The father of Nasim Aghdam says she was angry at the company because it stopped paying her for videos she posted on the platform.
Ismail Aghdam told the Bay Area News Group that he warned police his daughter might be going to YouTube because she 'hated' the company.
Details of any payments she may have been receiving have not yet been disclosed.
The shooting comes weeks after YouTube agreed to manually review all videos in its 'preferred' section so advertisers were sure they were not promoting harmful videos.
As well as manual reviews, YouTube tightened its rules on who qualifies for posting money-making ads.
Previously, channels with 10,000 total views qualified for the YouTube Partner Program which allows creators to collect some income from the adverts placed before their videos.
But YouTube's parent company Google announced that from February 20, channels would need 1,000 subscribers and to have racked up 4,000 hours of watch time over the last 12 months regardless of total views, to qualify.

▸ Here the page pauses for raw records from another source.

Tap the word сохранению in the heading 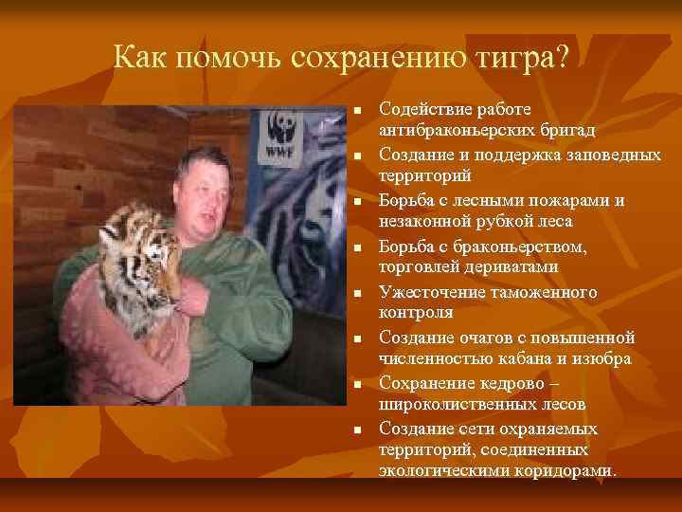[379, 58]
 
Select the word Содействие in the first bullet [423, 108]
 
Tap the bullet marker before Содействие [357, 109]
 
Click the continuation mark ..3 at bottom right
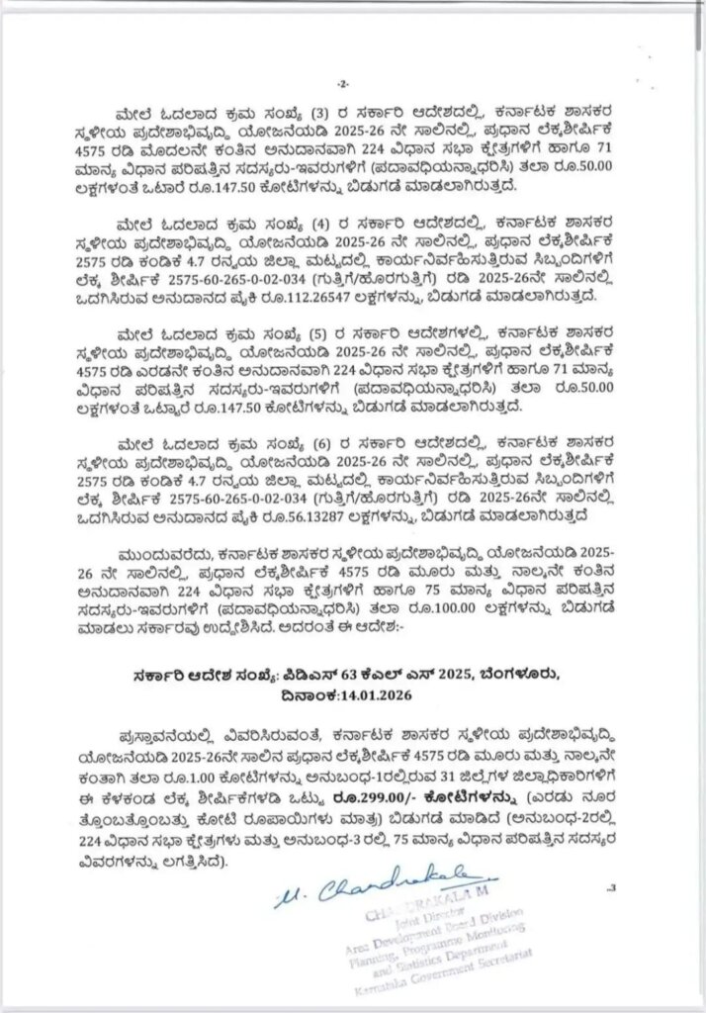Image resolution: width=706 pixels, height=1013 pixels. [612, 886]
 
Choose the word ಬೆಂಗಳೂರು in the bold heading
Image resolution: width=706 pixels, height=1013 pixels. [516, 674]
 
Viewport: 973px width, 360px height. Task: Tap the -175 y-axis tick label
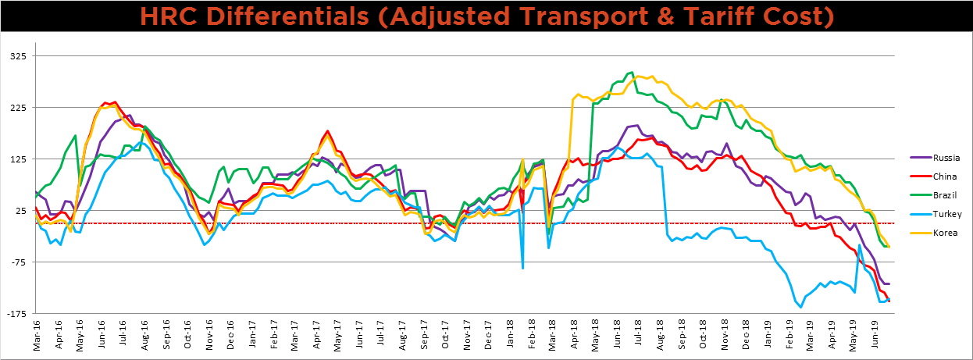click(15, 314)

This is the biggest change to advertising rules on the site since its inception - and is another attempt to prevent the platform being 'co-opted by bad actors' after persistent complaints from advertisers over the past twelve months.
The changes came just weeks after YouTuber Logan Paul's video showing the body of a suicide victim reached the site's trending page before being removed.
YouTube's new threshold means a creator making a weekly ten-minute video would need 1,000 subscribers and an average of 462 views per video to start receiving ad revenue.